If the evergreen version runtime doesn't require any specific configuration in the application (it will be picked up automatically), in the case of the fixed version you will instead need to make a few code changes, since we must instruct the WebView2 control where to find the binaries. In a .NET application, you can do this by setting the BrowserExecutableFolder property of the CreationProperties object exposed by the WebView2 control, as in the following example:

MyWebView.CreationProperties.BrowserExecutableFolder =

  $"{Environment.CurrentDirectory}\WebView2Runtime";

In this code, we're assuming that the runtime will be stored in a folder called WebView2Runtime, which is included in the root folder where the application has been deployed. You must use this initialization code before setting the Source property in XAML or calling the EnsureCoreWebView2Async() method.

Thanks to this section, now we have all the tools we need to start building hybrid applications and to reuse our investments in the web ecosystem in our Windows applications.

Summary

In this chapter, we have explored many ways in which Windows isn't just a host for our applications, but can provide many features that can really make the difference between a native application and a web one. We have learned how .NET makes it easy to integrate APIs from the UWP, something that in the past was available only if you wanted to start building a new application from scratch. The UWP unlocks endless opportunities, and, in this chapter, we have only touched on a few of them, such as location services, Windows Hello, the sharing contract, and the new filesystem capabilities.

Another thing we have learned in this chapter is that yes, it's true, this book is dedicated to building desktop applications but, as developers, we can't deny the impact of the web ecosystem. Therefore, Microsoft started from scratch with a new engine to build the new Microsoft Edge, which enables developers to get the best out of the web, thanks to the latest HTML, CSS, and JavaScript capabilities, not to mention the support for new features such as WebAssembly, WebVR, and so on.
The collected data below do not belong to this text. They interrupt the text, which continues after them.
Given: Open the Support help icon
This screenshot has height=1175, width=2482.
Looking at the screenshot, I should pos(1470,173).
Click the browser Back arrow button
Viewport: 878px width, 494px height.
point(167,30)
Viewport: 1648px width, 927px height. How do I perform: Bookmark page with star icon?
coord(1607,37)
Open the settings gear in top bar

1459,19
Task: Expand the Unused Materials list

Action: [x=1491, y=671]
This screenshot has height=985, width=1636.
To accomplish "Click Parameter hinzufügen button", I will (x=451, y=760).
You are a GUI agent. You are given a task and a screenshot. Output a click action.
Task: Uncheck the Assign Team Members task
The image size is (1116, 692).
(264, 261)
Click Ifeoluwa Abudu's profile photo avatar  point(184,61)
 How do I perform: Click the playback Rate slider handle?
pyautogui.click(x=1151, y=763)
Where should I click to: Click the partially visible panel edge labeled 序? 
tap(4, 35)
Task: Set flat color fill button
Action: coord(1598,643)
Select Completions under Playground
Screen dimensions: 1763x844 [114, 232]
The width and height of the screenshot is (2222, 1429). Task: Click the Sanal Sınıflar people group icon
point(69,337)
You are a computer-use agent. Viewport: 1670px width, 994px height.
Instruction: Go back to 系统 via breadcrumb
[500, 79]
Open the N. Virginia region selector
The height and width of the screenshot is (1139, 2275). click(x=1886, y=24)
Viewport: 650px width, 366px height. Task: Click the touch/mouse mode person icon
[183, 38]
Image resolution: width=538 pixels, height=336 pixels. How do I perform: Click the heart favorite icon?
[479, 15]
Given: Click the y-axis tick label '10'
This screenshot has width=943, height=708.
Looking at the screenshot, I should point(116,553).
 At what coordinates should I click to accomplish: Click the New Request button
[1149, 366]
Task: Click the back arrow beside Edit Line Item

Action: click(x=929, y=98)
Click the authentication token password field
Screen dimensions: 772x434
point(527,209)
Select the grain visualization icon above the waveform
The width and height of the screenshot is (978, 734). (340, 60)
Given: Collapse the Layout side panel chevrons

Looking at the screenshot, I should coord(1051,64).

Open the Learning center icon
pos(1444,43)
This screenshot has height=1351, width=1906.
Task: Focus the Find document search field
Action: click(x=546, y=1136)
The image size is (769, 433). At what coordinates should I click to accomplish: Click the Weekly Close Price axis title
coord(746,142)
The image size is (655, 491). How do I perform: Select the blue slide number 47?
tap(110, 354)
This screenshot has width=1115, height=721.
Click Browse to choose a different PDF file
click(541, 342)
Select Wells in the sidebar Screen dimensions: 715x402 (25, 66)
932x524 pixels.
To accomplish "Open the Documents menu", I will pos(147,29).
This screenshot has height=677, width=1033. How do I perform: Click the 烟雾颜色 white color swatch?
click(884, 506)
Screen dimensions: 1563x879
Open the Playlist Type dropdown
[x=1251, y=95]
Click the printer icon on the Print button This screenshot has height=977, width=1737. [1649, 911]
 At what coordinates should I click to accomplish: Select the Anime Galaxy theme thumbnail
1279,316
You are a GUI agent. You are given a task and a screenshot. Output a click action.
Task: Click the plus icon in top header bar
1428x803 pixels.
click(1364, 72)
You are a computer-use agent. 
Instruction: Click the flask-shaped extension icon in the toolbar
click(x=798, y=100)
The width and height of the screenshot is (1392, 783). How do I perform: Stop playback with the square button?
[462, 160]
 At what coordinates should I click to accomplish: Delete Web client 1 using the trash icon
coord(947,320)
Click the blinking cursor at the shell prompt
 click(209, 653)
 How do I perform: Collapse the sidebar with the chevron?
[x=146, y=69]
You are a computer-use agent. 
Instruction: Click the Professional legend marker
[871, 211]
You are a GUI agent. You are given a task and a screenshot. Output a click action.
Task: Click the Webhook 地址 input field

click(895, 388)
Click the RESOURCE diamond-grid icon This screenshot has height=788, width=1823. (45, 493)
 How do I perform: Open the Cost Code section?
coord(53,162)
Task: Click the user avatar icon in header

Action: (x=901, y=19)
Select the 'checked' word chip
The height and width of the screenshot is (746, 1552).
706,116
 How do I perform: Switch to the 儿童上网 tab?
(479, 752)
Through the WebView2 control, included in the Windows App SDK, we can bring these features directly into our desktop applications and create hybrid experiences that can deliver the best of both worlds. In this chapter, we have learned about the features that make it possible, such as enabling communication between a web application and a desktop one.

We have just scratched the surface since the integration opportunities with the Windows ecosystem are endless. In the next chapter, we're going to focus on a powerful feature offered by Windows: the ability to integrate artificial intelligence directly into our applications, without using an online service.

Questions

  1. To use the WebView2 control in desktop applications, you just need to have the latest version of the Microsoft Edge browser installed on your machine. True or false?
  2. To use UWP APIs in a .NET application you must use a library called C#/WinRT, which you must install from NuGet as the first step. True or false?
  3. The new StorageFile and StorageFolder APIs can also be used in unpackaged applications. True or false?